===== Testo estratto
Una condanna a due anni

Due anni di reclusione ciascuno e 500 euro di multa - il pm Francesca Celle ne aveva chiesti quattro e 1.000 euro di multa - per i tre fratelli albanesi residenti a Novara, accusati di gestire una tratta di connazionali che, una volta giunte in Italia, venivano avviate alla prostituzione sulle strade di Varallo Pombia e non soltanto. La condanna per Eriselda, Naim e Rodrin Selimaj, di 36, 29 e 24 anni, è arrivata mercoledì 15 maggio, al termine del processo di primo grado celebrato al tribunale di Novara.

Giro di prostitute: un "affare di famiglia"

La pena è stata sospesa per i due fratelli, non per la donna che aveva dei precedenti, ma per il collegio giudicante non ci sono stati dubbi: il trio, così ha detto, gestiva un "affare di famiglia", dove ognuno aveva i propri compiti. La sorella procacciava le giovani, un fratello incassava i soldi, l’altro minacciava e, se necessario, picchiava. Le indagini, coordinate dalla Procura, erano partite cinque anni or sono all'indomani di un controllo casuale eseguito nel Novarese. Una delle vittime era stata fermata dalla polizia, le erano stati chiesti i documenti e, soltanto dopo che gli agenti avevano insistito, aveva vuotato il sacco, denunciando di essere vittima, appunto, di Eriselda, Naim e Rodrin Selimaj, definiti "soggetti pericolosi e violenti". Le ragazze, tutte provenienti dall’Est, venivano accompagnate in auto sui luoghi della prostituzione - lungo la statale di Varallo, ma anche nella zona di Malpensa e a Novara - poi dovevano consegnare tutti i proventi delle loro prestazioni, pena essere malmenate.
==========
### Consegna 1
Traduci in inglese questa frase dell'articolo sulla condanna: "La sorella procacciava le giovani, un fratello incassava i soldi, l’altro minacciava e, se necessario, picchiava."
### Consegna 2
Per favore, riporta il passo dell'articolo sulla condanna compreso tra "Una condanna a" e "tribunale di Novara.", estremi inclusi.
Le righe che seguono sono materiale a sé, distinto dall'articolo.
===== Righe di dati
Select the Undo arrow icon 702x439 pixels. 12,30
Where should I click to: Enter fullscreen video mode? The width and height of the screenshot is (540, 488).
==========
### Risposta corretta 1
The sister procured the young women, one brother collected the money, the other made threats and, if necessary, resorted to beatings.

### Risposta corretta 2
Una condanna a due anni

Due anni di reclusione ciascuno e 500 euro di multa - il pm Francesca Celle ne aveva chiesti quattro e 1.000 euro di multa - per i tre fratelli albanesi residenti a Novara, accusati di gestire una tratta di connazionali che, una volta giunte in Italia, venivano avviate alla prostituzione sulle strade di Varallo Pombia e non soltanto. La condanna per Eriselda, Naim e Rodrin Selimaj, di 36, 29 e 24 anni, è arrivata mercoledì 15 maggio, al termine del processo di primo grado celebrato al tribunale di Novara.